Purpose: Cone beam CT (CBCT) has been widely implemented to guide the daily delivery of lung radiotherapy including Stereotactic Body Radiation Therapy (SBRT), however, clinical applications that depend on quantitative CBCT are limited by poor tissue contrast, image artifacts, and instability of Hounsfield Unit (HU) values. The purpose of this study is to develop a deep learning-based approach to improve CBCT image quality for quantitative analysis during radiotherapy.

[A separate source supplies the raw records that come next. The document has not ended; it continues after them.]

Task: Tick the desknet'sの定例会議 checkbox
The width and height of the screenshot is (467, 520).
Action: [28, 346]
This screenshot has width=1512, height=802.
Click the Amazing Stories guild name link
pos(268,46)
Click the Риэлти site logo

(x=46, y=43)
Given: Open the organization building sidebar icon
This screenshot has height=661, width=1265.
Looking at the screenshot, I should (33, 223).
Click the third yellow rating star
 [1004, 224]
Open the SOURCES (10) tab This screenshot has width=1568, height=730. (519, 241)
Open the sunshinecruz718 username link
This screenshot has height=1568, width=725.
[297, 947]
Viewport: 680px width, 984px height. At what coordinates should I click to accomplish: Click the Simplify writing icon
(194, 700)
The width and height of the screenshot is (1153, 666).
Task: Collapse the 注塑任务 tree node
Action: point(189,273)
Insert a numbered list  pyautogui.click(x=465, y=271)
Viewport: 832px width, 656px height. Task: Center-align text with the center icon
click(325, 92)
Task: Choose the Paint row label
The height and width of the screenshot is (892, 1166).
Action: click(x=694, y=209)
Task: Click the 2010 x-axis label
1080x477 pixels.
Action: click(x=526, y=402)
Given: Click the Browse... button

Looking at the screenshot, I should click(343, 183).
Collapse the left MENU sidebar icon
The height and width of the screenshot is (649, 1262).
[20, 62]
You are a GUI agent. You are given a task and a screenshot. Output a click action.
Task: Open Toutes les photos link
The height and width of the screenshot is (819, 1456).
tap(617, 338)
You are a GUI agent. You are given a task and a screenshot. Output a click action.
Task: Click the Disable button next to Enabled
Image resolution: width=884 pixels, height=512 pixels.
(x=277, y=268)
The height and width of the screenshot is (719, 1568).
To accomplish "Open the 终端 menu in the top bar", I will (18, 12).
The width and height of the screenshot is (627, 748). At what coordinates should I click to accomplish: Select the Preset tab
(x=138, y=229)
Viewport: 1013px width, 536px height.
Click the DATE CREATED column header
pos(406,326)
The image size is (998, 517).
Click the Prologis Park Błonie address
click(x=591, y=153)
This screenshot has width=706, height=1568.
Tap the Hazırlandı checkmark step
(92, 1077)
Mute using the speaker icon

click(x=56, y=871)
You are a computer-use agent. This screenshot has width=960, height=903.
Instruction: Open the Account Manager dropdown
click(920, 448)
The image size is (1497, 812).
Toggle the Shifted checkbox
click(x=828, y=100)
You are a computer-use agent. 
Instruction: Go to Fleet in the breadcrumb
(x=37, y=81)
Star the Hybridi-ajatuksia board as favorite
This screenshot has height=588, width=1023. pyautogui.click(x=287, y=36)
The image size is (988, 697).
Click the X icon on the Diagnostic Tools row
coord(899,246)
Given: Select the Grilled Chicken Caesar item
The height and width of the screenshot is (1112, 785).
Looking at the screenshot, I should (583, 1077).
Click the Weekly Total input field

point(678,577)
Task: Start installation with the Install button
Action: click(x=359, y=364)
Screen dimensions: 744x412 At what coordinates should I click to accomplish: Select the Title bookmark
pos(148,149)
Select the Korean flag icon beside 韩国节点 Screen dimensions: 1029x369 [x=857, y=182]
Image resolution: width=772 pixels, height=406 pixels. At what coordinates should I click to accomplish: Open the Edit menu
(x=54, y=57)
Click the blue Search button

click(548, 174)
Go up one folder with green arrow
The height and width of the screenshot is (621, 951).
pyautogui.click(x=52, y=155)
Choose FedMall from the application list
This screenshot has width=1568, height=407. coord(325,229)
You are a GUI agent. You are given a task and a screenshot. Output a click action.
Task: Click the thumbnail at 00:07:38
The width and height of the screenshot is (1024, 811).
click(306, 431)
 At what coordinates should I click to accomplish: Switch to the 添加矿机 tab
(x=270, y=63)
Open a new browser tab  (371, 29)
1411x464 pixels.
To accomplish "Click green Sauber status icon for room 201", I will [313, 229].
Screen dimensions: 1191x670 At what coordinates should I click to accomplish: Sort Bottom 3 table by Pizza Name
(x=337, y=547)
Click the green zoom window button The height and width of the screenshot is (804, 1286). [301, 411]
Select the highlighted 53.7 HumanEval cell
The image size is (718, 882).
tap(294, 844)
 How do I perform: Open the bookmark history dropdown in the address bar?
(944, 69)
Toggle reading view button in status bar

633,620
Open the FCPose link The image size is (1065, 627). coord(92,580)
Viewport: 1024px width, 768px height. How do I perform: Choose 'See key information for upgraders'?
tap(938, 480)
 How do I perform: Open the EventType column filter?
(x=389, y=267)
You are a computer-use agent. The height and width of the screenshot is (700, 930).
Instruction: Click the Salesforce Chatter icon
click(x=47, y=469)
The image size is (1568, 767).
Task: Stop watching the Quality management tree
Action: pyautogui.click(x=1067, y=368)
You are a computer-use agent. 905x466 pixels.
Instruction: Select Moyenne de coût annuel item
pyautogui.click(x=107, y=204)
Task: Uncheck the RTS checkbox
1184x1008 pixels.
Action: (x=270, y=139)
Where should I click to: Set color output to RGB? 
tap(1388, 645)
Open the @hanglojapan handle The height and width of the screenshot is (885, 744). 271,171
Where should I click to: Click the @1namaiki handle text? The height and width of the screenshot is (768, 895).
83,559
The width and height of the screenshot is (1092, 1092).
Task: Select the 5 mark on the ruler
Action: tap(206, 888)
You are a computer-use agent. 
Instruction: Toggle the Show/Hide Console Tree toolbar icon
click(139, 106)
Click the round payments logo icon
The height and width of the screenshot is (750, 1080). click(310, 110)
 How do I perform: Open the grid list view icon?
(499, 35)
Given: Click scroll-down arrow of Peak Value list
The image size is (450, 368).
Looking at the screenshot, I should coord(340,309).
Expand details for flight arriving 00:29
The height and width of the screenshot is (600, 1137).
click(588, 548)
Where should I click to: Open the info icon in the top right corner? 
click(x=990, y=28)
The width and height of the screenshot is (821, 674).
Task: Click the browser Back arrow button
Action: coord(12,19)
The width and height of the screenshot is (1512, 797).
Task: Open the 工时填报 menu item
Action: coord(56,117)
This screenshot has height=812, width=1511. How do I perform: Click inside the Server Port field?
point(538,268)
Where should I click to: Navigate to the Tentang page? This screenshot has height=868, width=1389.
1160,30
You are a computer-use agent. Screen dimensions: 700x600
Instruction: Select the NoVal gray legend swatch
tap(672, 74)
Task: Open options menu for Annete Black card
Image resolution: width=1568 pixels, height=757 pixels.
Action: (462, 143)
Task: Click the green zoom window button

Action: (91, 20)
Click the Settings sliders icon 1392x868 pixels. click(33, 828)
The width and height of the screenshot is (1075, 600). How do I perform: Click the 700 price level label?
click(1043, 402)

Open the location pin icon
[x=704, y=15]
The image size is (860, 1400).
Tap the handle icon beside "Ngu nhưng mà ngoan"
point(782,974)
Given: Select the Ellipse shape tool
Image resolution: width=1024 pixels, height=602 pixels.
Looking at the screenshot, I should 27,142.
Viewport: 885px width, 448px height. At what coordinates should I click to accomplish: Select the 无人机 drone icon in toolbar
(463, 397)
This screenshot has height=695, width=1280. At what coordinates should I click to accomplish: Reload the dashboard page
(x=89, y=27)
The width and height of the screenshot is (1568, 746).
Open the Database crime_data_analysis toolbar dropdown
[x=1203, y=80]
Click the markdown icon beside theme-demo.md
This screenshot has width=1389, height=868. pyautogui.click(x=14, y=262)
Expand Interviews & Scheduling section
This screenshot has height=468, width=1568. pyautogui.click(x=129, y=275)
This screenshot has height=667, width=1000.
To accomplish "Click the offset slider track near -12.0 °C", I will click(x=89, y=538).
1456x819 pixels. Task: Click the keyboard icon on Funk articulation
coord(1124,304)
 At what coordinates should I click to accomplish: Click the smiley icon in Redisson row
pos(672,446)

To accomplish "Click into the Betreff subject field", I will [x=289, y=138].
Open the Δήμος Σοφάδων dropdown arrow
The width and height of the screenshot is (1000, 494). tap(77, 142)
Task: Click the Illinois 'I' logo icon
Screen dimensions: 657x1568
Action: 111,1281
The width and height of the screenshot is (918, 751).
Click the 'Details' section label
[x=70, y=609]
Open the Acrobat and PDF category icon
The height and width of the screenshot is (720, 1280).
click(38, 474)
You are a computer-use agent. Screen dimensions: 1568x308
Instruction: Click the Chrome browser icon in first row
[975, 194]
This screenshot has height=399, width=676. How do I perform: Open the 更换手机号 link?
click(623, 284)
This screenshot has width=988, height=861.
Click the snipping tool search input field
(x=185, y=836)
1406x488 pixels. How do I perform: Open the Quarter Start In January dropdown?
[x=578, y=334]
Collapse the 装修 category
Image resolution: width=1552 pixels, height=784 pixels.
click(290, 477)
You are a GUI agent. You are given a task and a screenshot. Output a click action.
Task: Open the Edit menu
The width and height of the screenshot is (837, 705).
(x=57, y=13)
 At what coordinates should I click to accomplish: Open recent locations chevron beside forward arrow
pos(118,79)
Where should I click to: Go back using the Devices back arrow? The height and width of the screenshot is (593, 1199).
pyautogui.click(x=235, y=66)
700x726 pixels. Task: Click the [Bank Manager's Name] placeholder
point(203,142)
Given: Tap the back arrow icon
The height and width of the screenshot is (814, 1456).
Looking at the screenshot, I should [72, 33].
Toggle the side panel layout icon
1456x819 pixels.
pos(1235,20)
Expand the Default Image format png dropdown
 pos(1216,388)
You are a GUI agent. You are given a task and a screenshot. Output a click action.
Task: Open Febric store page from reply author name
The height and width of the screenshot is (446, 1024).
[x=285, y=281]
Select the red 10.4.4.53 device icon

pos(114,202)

Methods: A deep learning-based model, which integrates histogram matching and perceptual supervision into a cycle-consistent adversarial network (Cycle-GAN), was trained to learn the mapping between paired thoracic CBCT and planning CT images. Cycle-GAN was introduced due to its ability to learn a mapping between CBCT images and paired planning CT images. Perceptual supervision was adopted to suppress interface blurring. Histogram matching was introduced into Cycle-GAN to force the synthetic CT (sCT)’s intensity distribution to be close to that of planning CT. The proposed deep learning-based algorithm was evaluated using 80 thoracic breath-hold CBCT images from 20 lung SBRT patients, each with 3-5 CBCTs. Planning CT images were used as the ground truth for evaluating the sCTs derived from co-registered CBCTs.
Results: The mean absolute error (MAE), peak-signal-to-noise-ratio (PSNR) and normalized cross-correlation (NCC) indexes calculated between the sCTs and planning CTs were 63.2 HU, 30.2 dB, and 0.96, respectively. The proposed sCT method outperforms other current deep-learning methods and can generate a quantitatively accurate sCT in seconds.
Conclusion: We developed a new CBCT correction method to generate a quantitatively accurate thoracic sCT from a CBCT and demonstrated that this method could significantly improve CBCT image quality. This method has the potential to enhance the accuracy of CBCT-guided radiotherapy, in particular for online adaptive applications that depend on accurate, real-time HU values for dose calculations.